Figure 2. Pulmonary hemorrhage.
Figure 3. Initial computed
tomography of the brain demonstrating diffuse pneumocephaly with edema and
mass effect without hemorrhage.
Osler-Weber-Rendu disease (OWR), or hereditary hemorrhagic telangiectasia,
is an autosomal dominant disorder involving vascular structures throughout
the body. The incidence of OWR is estimated at 1 to 2 per 100 000.1 The classic triad consists of telangiectasias,
epistaxis, and previous familial history. Because of variable penetrance,
a family history of OWR may be absent. This patient's mother and grandfather
had a history of recurrent gastrointestinal bleeding, and the mother required
frequent blood transfusions. The underlying pathologic abnormality of OWR
is a combination of insufficient smooth muscle contractile elements, endothelial
cell junction defects, and perivascular connective tissue weakness.1 These defects give rise to telangiectasias, arteriovenous
malformations (AVMs), and aneurysms. Two gene defects have been linked to
OWR. The defect involves the endoglin gene located on chromosome 9, which
is often associated with pulmonary and cerebral AVMs.2
A defect located on the ALK1 gene on chromosome
12 has also been reported.3 Epistaxis is
often an initial presenting manifestation. Cutaneous telangiectasias may not
manifest until the second or third decade of life. Aneurysms and AVMs may
affect multiple organs. Lesions of the gastrointestinal tract manifest as
painless bleeding.1 Fibrovascular infiltration
of the liver can cause hepatomegaly, and left-to-right shunting through fistulas
may cause high-output congestive heart failure.4
This patient's prior hemoptysis was associated with a pulmonary AVM;
these are found in 5% to 15% of patients affected with OWR.4
Most often these fistulas remain stable or gradually expand over decades.1 Treatment for pulmonary AVMs or fistulas is surgical
excision, embolization, or ligation, and is reserved for those fistulas or
AVMs that are expanding or symptomatic. A cerebral air embolism can occur
from a pulmonary AVM,5 leading rapidly to
progressive cerebral edema, uncal herniation, and death. Other more common
neurologic complications of OWR-associated AVMs include septic microemboli,
producing an abscess or meningitis, and vascular malformations of the brain
and spinal cord.4 Patients may develop headaches
or transient ischemic attacks.

◆ ◆ ◆ ◆

**QUESTIONS ON THE MATERIAL**
**a)** List every treatment option that the excerpt on Osler-Weber-Rendu disease gives for pulmonary AVMs or fistulas.
**b)** Copy out the stretch of the excerpt on Osler-Weber-Rendu disease from "Figure 2. Pulmonary" through "effect without hemorrhage.".
**c)** Summarize the excerpt on Osler-Weber-Rendu disease in two sentences.

**INFORMATION**
◆ ◆ ◆ ◆

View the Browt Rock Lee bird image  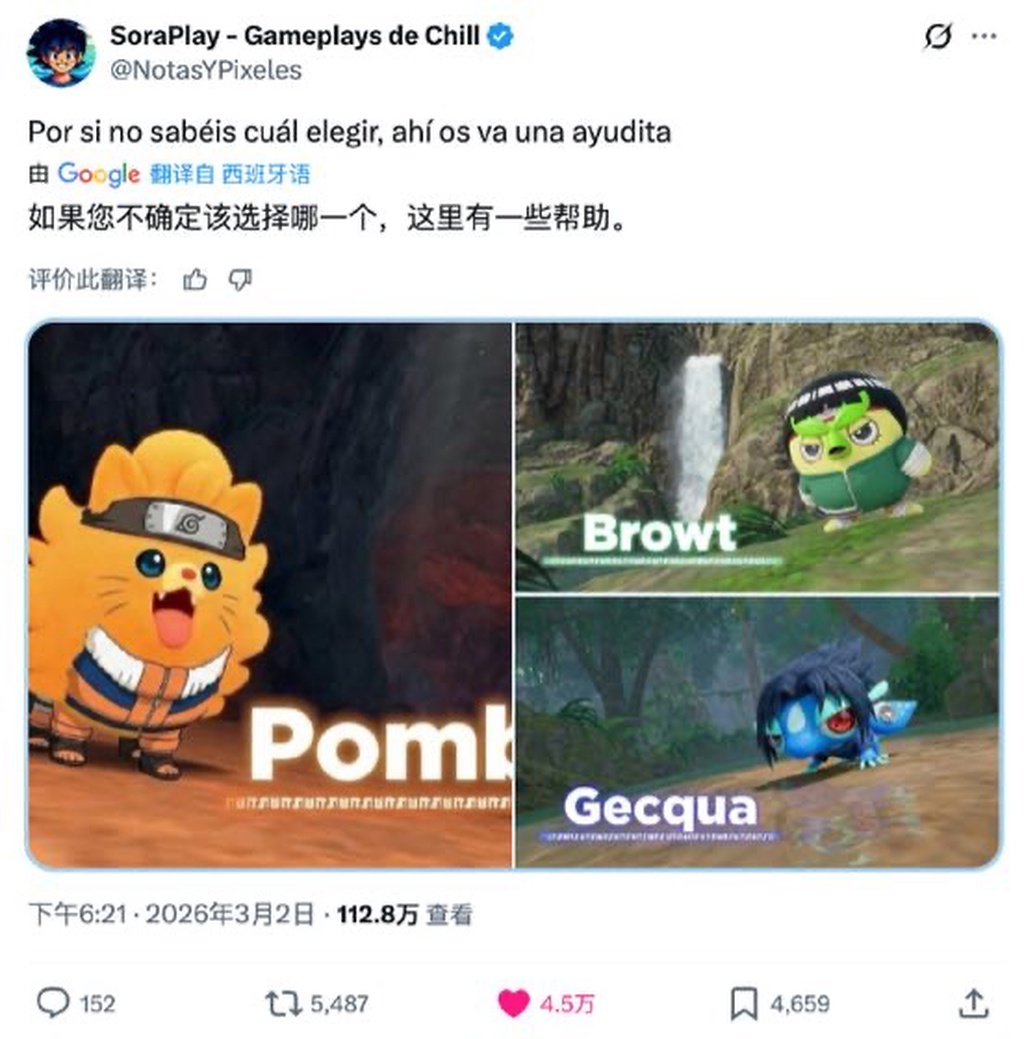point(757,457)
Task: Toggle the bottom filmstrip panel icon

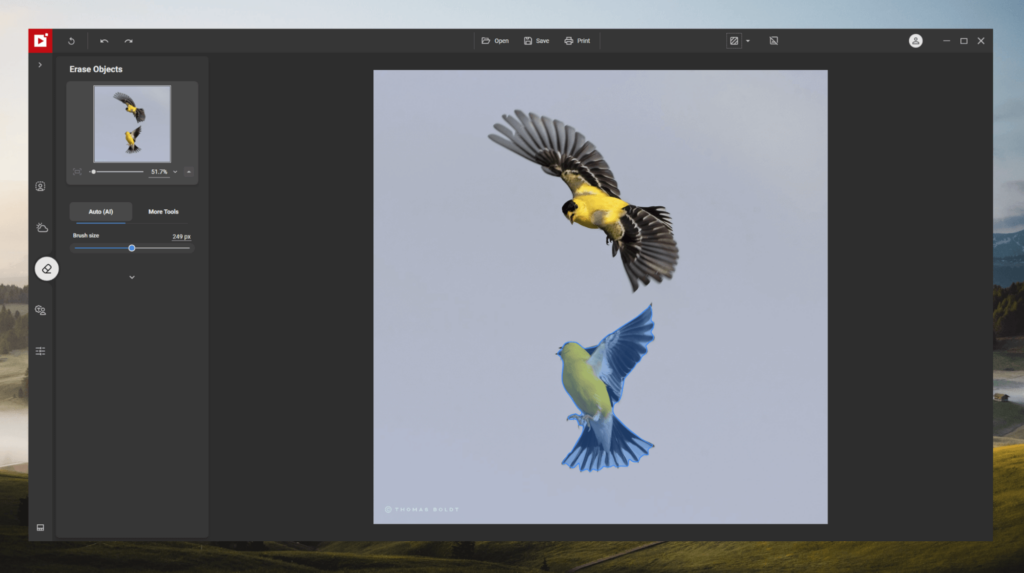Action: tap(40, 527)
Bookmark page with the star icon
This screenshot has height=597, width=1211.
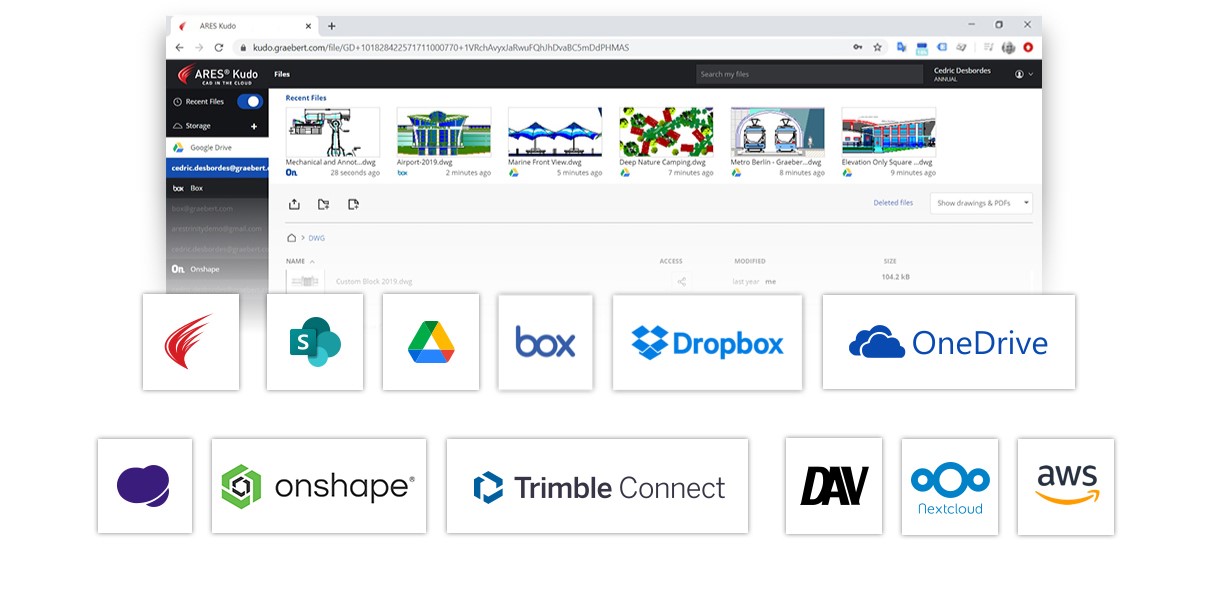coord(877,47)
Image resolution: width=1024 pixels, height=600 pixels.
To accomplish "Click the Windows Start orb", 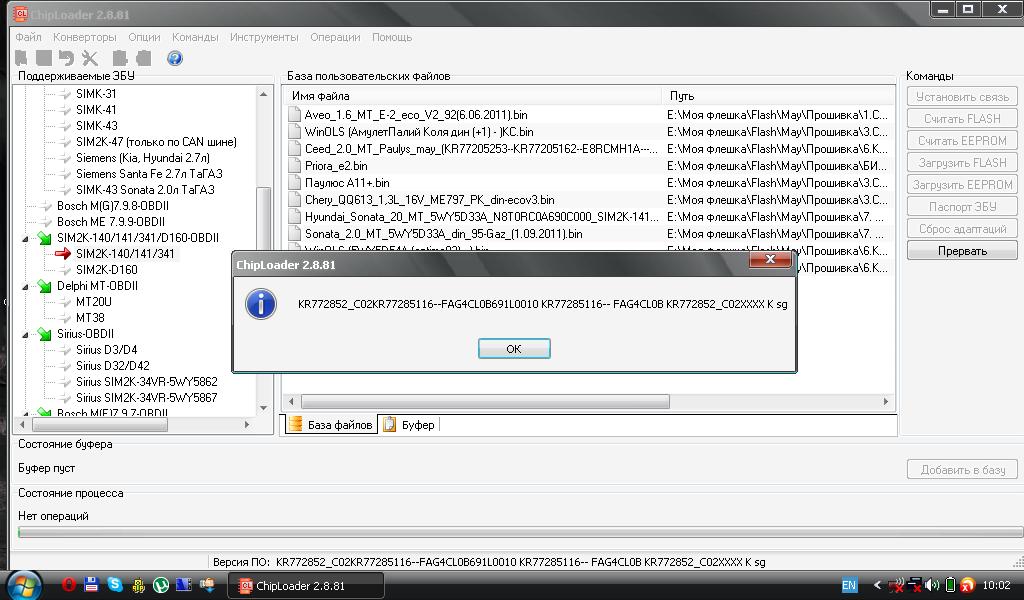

◆ ◆ ◆ ◆

**ANSWERS FOR THE EXERCISE**
**a)**
- Surgical excision
- Embolization
- Ligation

**b)**
Figure 2. Pulmonary hemorrhage.
Figure 3. Initial computed
tomography of the brain demonstrating diffuse pneumocephaly with edema and
mass effect without hemorrhage.

**c)** Osler-Weber-Rendu disease, or hereditary hemorrhagic telangiectasia, is an autosomal dominant vascular disorder linked to defects in the endoglin and ALK1 genes, and it gives rise to telangiectasias, AVMs, and aneurysms that can affect multiple organs. Pulmonary AVMs occur in 5% to 15% of affected patients and are treated by excision, embolization, or ligation when expanding or symptomatic, and they can cause a cerebral air embolism that leads rapidly to cerebral edema, herniation, and death.